Je peux me tromper mais cette dualité inhérente à chaque être me semble être personnalisée par une nature versatile et, plus spécifiquement, par ce phénomène météorologique propre à Sils Maria, pendant lequel une masse nuageuse entre dans une cuvette entre deux sommets et se mêle au « sol », donnant l'impression aux personnes placée au-dessus de ces nuages de voir un chemin de coton blanc au milieu des montagnes. Tout comme Helena a Sigrid littéralement « dans la peau » (« under my skin »), les nuages se fraient un chemin dans la terre, à un niveau qu'ils n'habitent pas et nous montre l'interpénétration de deux mondes, de deux êtres, de deux choses différentes et intrinsèquement liées pourtant.

 

 

L'intrication de ces diverses choses semble se retrouver à différents niveaux, aussi bien dans le récit qu'en "dehors", Olivier Assayas – auteur du scénario également – s'amusant à évoquer les carrières et vies privées de ses trois interprètes principales, échangeant l'histoire de l'une avec la carrière de l'autre.

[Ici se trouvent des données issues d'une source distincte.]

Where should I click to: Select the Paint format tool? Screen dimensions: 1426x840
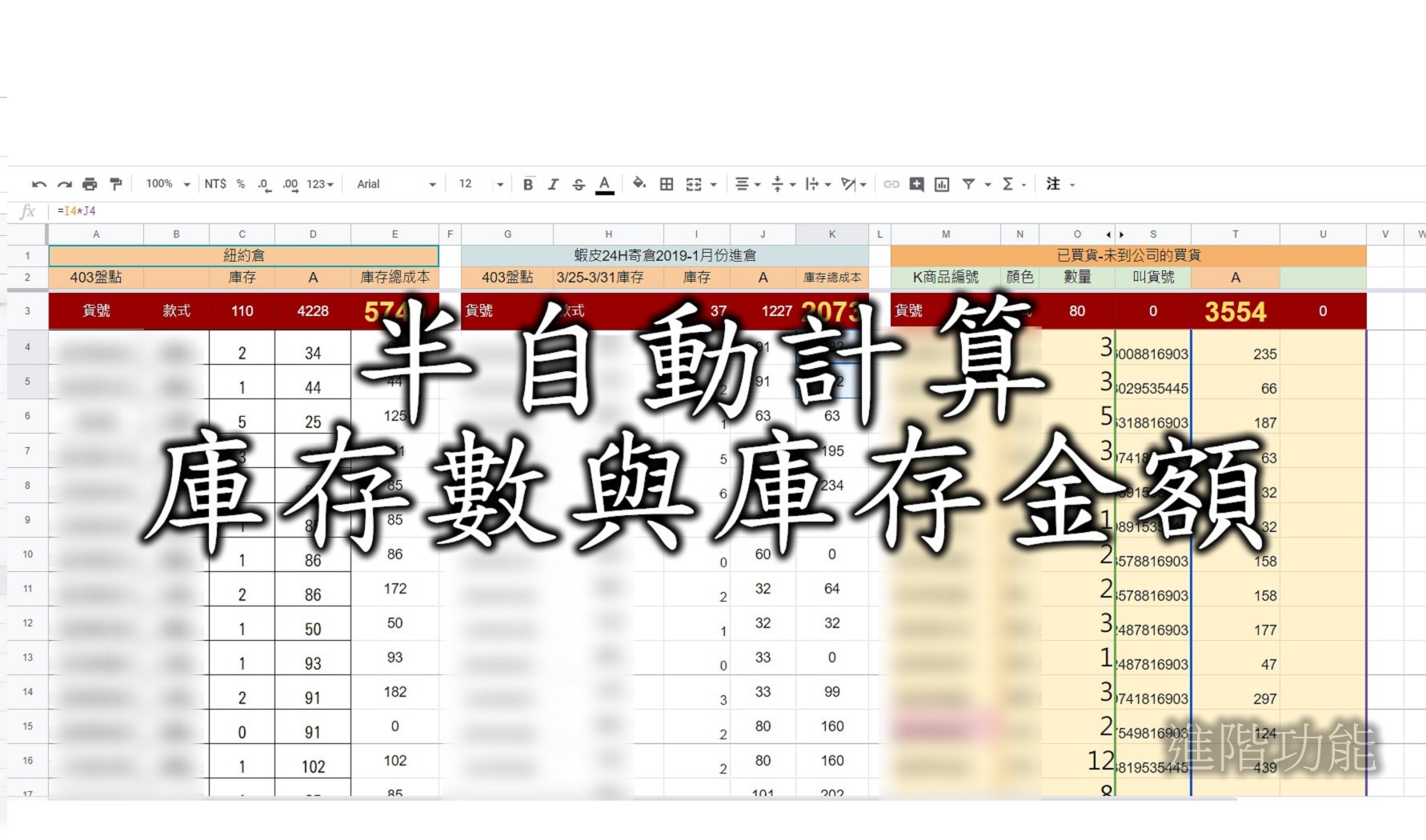(x=117, y=184)
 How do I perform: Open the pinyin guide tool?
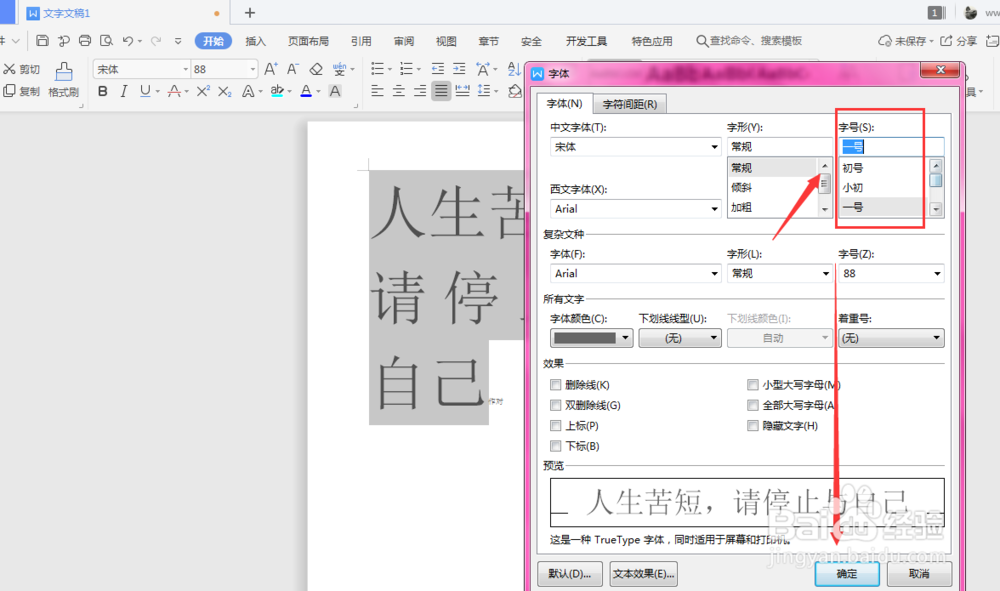coord(337,71)
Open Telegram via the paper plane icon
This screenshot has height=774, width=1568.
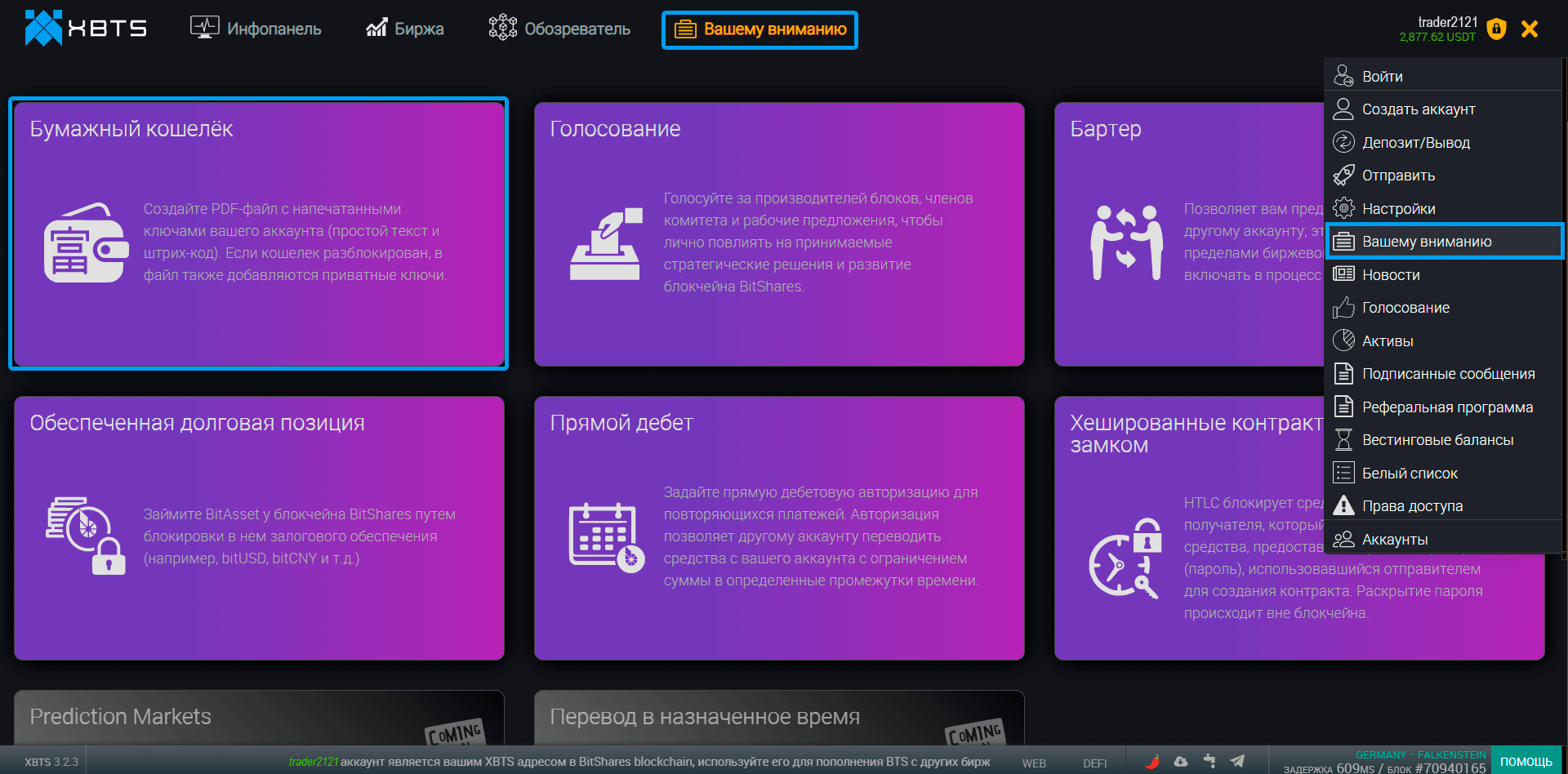click(x=1237, y=761)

Ainsi s'opposent actrice d'art et essais et autres de blockbusters écervelés, femme sage qui prétend être maîtresse de ses sentiments et jeune fougueuse qui aime en démolissant. Avec une pincée d'ironie pour saupoudrer ces parallélismes, comme lorsque le personnage interprété par Kristen Stewart défend la jeune actrice ayant été révélée par une grosse franchise adulée par les adolescents en trouvant profondeur et sincérité dans un jeu semblant préformaté. De quoi faire sourire. Ou rire jaune…

 

 

Il y aurait encore beaucoup de choses à dire de ce film féminin aux lectures multiples mais qui, je ne saurais expliquer pourquoi, ne me semble pas entièrement abouti. Sils Maria est loin d'être parfait mais n'en reste pas pertinent et intéressant à différents niveaux. A découvrir.